EP0779683B1

EP0779683B1 - Sealed electrical connector plug

Info

Publication number: EP0779683B1
Application number: EP96630069A
Authority: EP
Inventors: Richard J. Duell; Roger J. Voorhis
Original assignee: Carrier Corp
Current assignee: Carrier Corp
Priority date: 1995-12-15
Filing date: 1996-11-29
Publication date: 2001-04-11
Anticipated expiration: 2016-11-29
Also published as: TW372371B; CN1159666A; DK0779683T3; KR970054928A; DE69612468T2; US5664959A; CN1106054C; JPH09219239A; MX9606393A; ES2156988T3; BR9606003A; EG21144A; EP0779683A1; KR100260857B1; DE69612468D1; MY113543A; JP2831624B2

Description

This invention relates to a connector plug for making electrical connection to a terminal assembly. More particularly, the invention relates to a plug for connecting electrical leads to the terminal posts of a hermetic compressor for use in a refrigeration or air conditioning system.
A large percentage of the hermetic refrigeration and air conditioning compressors in use or being manufactured today have a terminal assembly for conducting electrical power through the shell of the compressor. FIG. 1 shows a typical terminal assembly 40 having a body member 41 with a shoulder 43. At least two, and usually three, axially aligned terminal posts 42 pass through body member 41, with each post 42 having inner end 42I and outer end 42O.

━━━━━━━━━━━━━━━━━━━━

## [Task prompt]
Please reproduce the patent text on the sealed electrical connector plug above in full, word for word.

## [Dataset extract]

━━━━━━━━━━━━━━━━━━━━

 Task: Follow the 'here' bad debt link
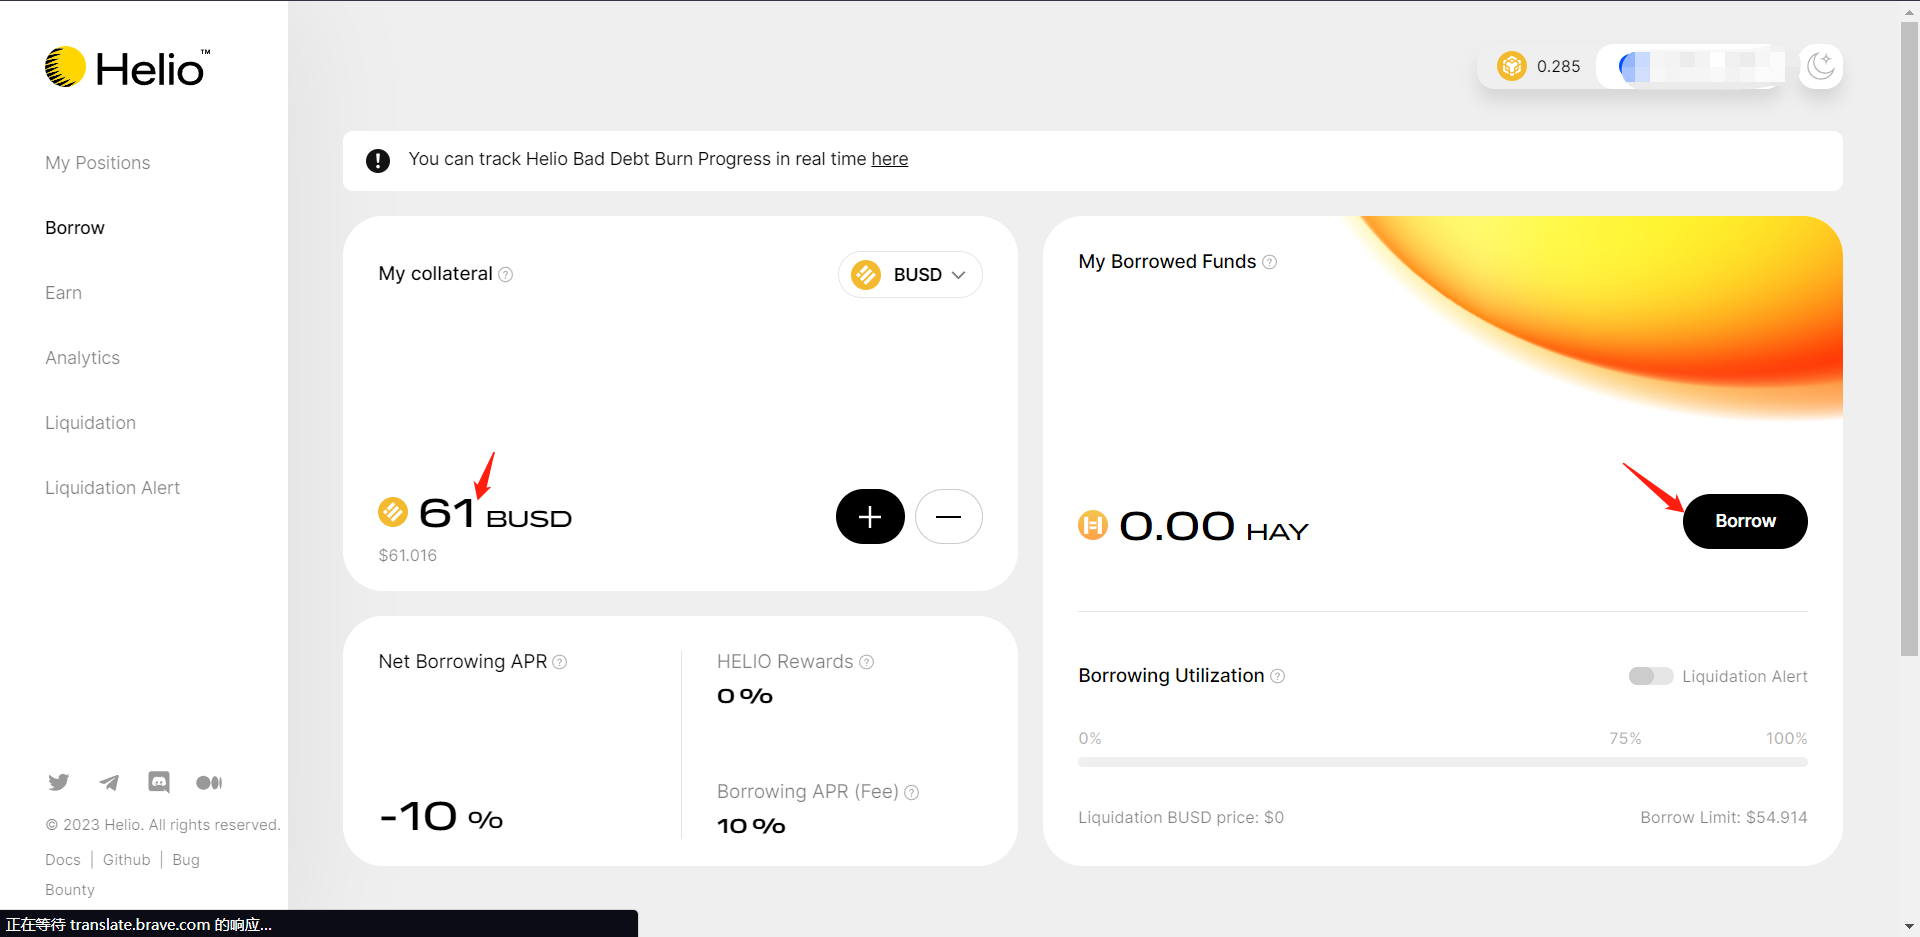[889, 159]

━━━━━━━━━━━━━━━━━━━━

## [The reply]
EP0779683B1

EP0779683B1 - Sealed electrical connector plug

Info

Publication number: EP0779683B1
Application number: EP96630069A
Authority: EP
Inventors: Richard J. Duell; Roger J. Voorhis
Original assignee: Carrier Corp
Current assignee: Carrier Corp
Priority date: 1995-12-15
Filing date: 1996-11-29
Publication date: 2001-04-11
Anticipated expiration: 2016-11-29
Also published as: TW372371B; CN1159666A; DK0779683T3; KR970054928A; DE69612468T2; US5664959A; CN1106054C; JPH09219239A; MX9606393A; ES2156988T3; BR9606003A; EG21144A; EP0779683A1; KR100260857B1; DE69612468D1; MY113543A; JP2831624B2

Description

This invention relates to a connector plug for making electrical connection to a terminal assembly. More particularly, the invention relates to a plug for connecting electrical leads to the terminal posts of a hermetic compressor for use in a refrigeration or air conditioning system.
A large percentage of the hermetic refrigeration and air conditioning compressors in use or being manufactured today have a terminal assembly for conducting electrical power through the shell of the compressor. FIG. 1 shows a typical terminal assembly 40 having a body member 41 with a shoulder 43. At least two, and usually three, axially aligned terminal posts 42 pass through body member 41, with each post 42 having inner end 42I and outer end 42O.